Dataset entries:
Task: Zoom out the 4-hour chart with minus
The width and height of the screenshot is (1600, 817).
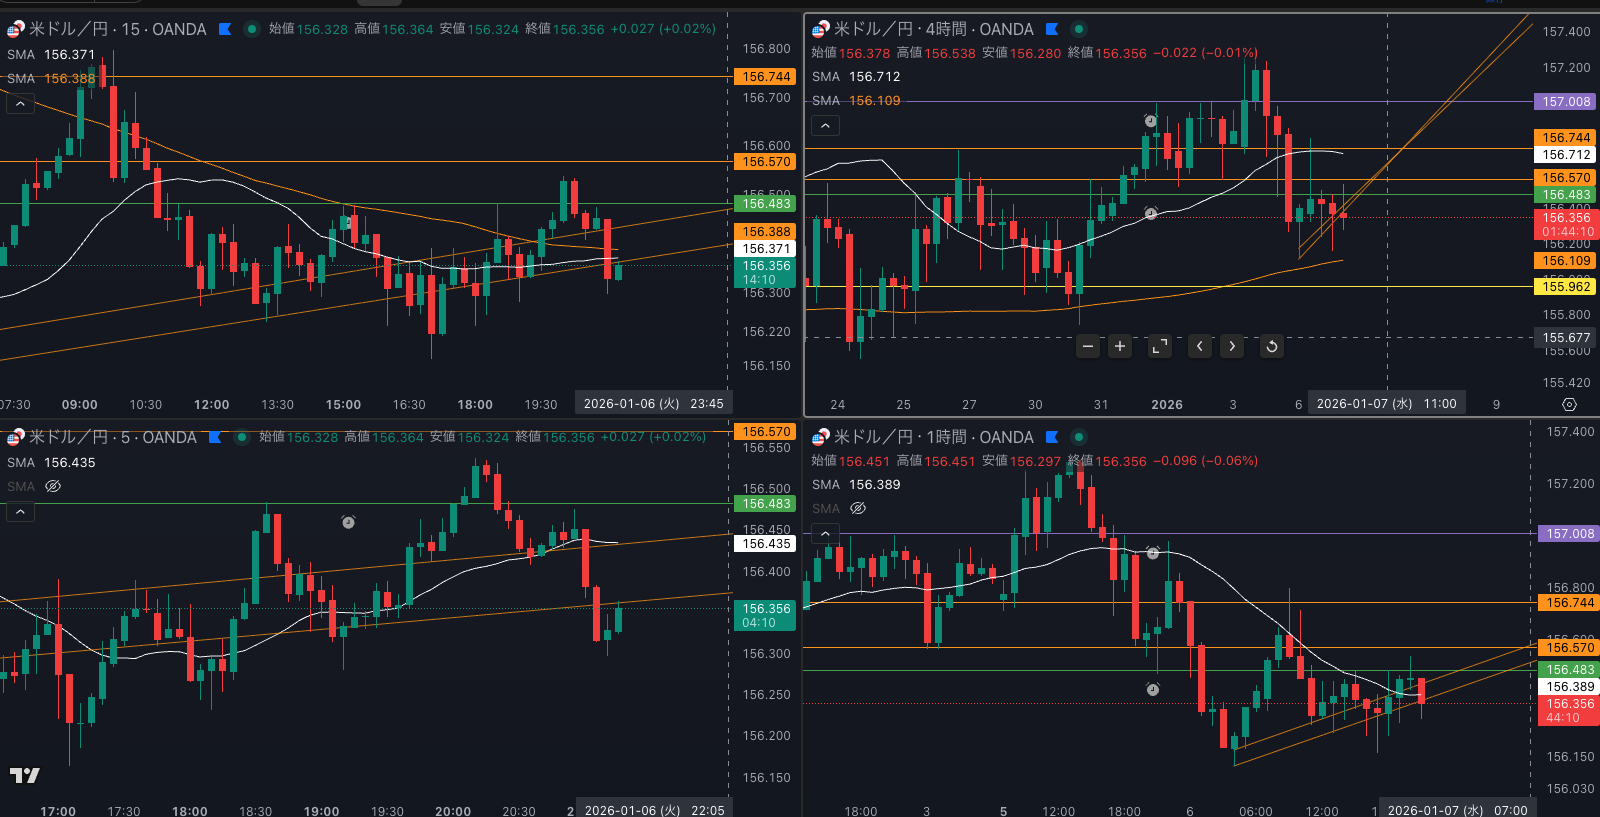Action: (1088, 346)
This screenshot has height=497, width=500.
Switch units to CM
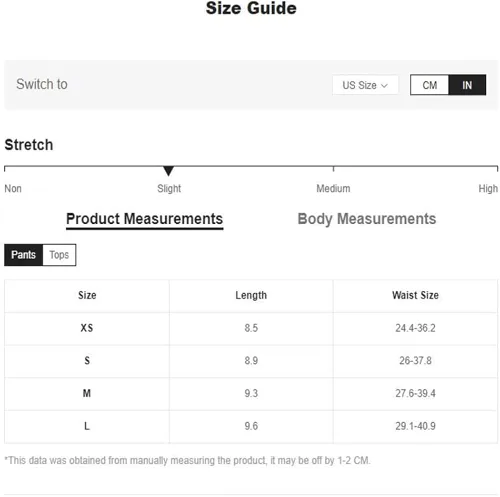(429, 85)
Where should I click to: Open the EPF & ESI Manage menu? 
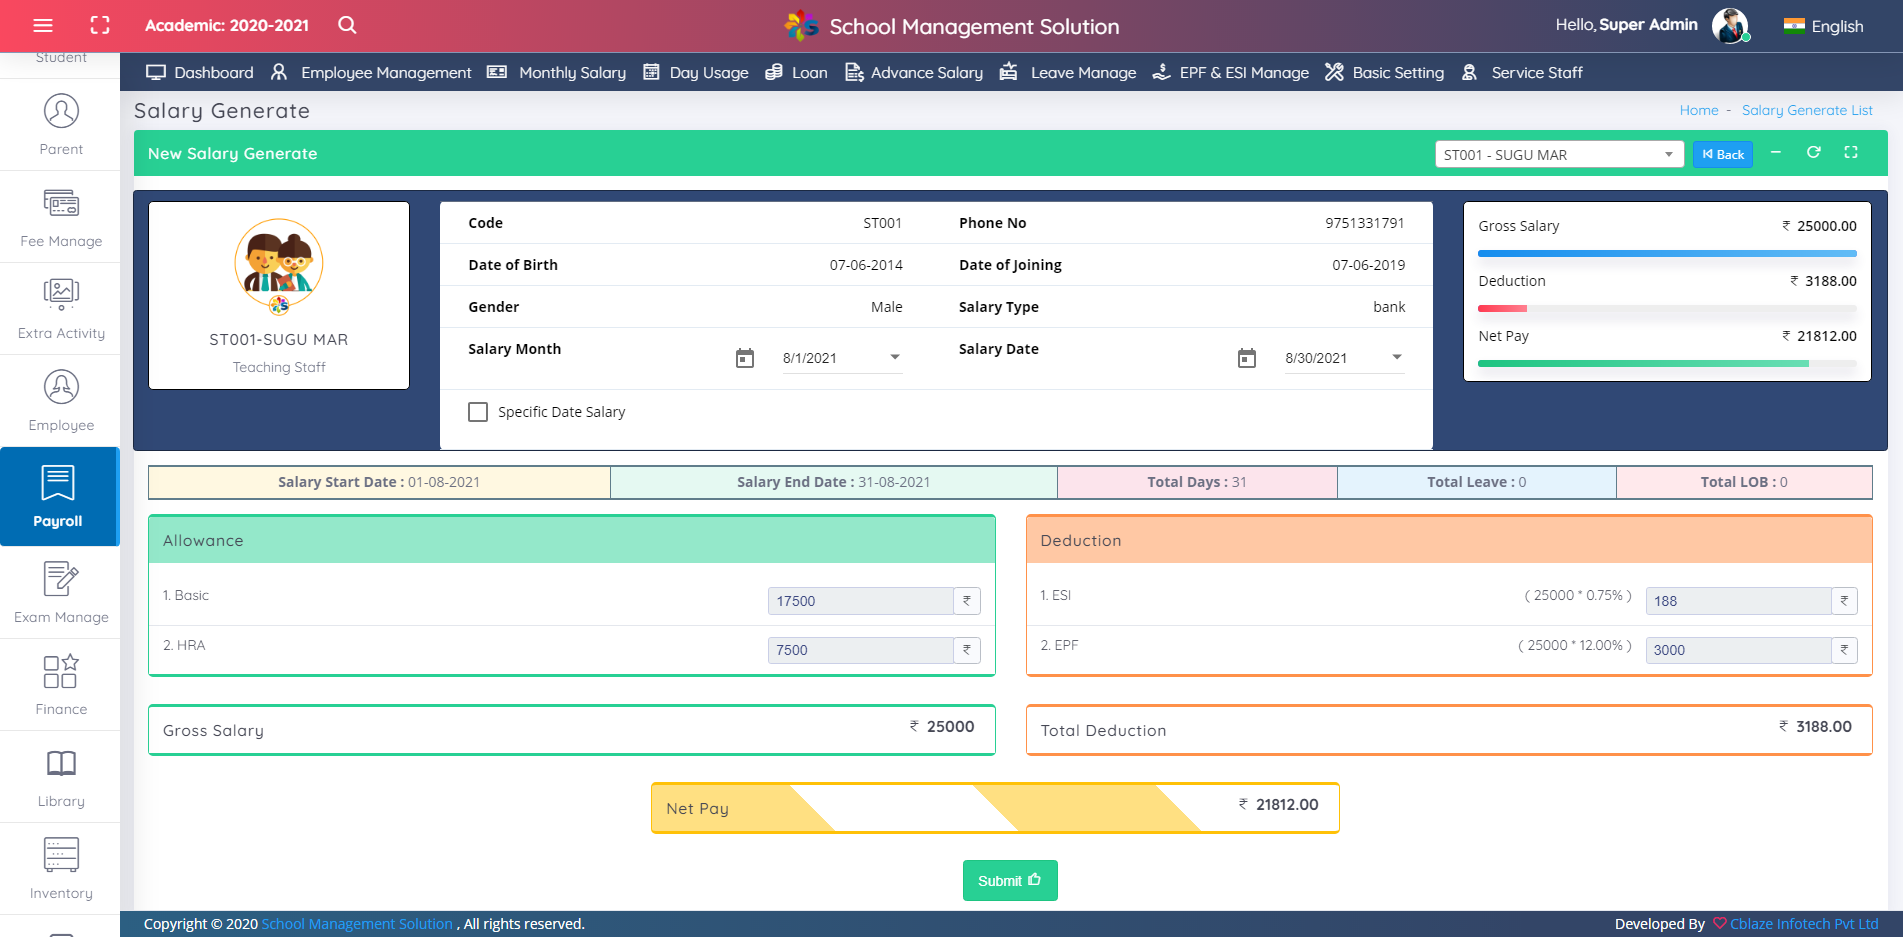1231,73
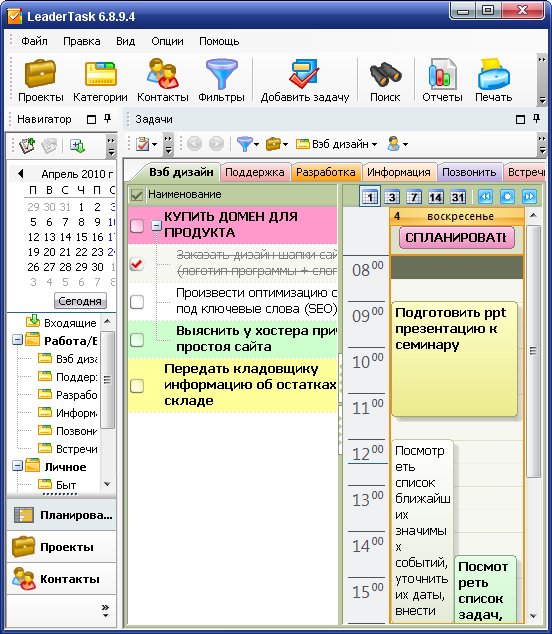Click the СПЛАНИРОВАТЬ pink button

457,237
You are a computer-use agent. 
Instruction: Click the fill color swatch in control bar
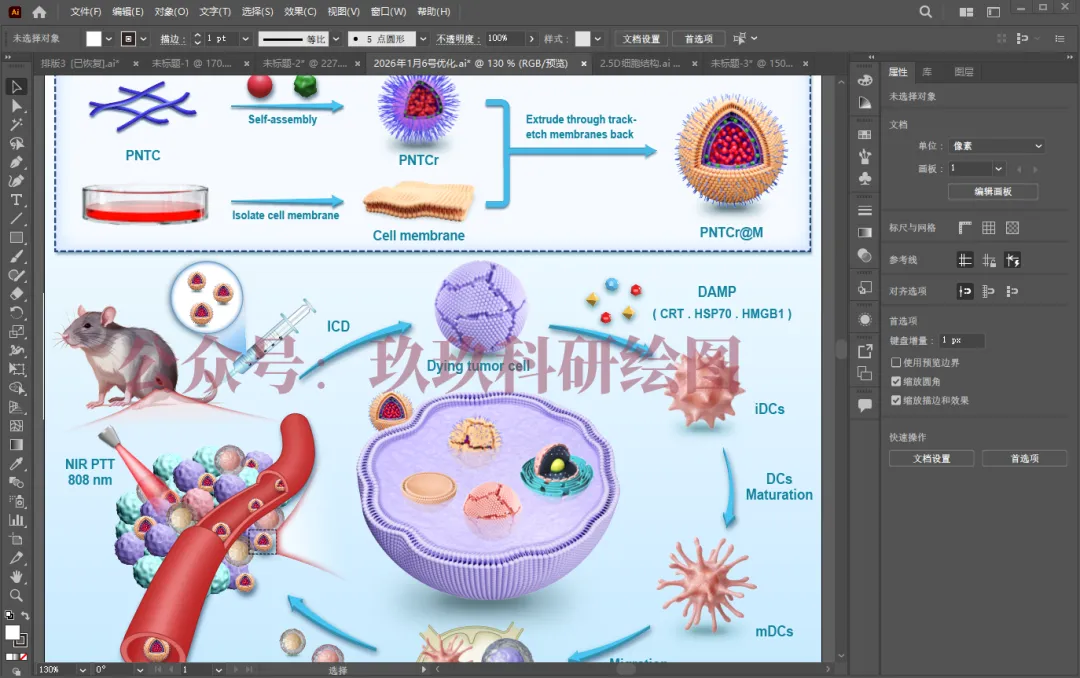point(94,39)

* [What to produce]: Skip the pictures and transcribe the rest of the records exactly.

* [Output for this exercise]:
Task: Zoom out the 4-hour chart with minus
The width and height of the screenshot is (1600, 817).
Action: (1088, 346)
This screenshot has height=497, width=500.
Switch units to CM
(429, 85)
Where should I click to: Open the EPF & ESI Manage menu? 
1231,73
Click the СПЛАНИРОВАТЬ pink button

457,237
You are a computer-use agent. 
Instruction: Click the fill color swatch in control bar
point(94,39)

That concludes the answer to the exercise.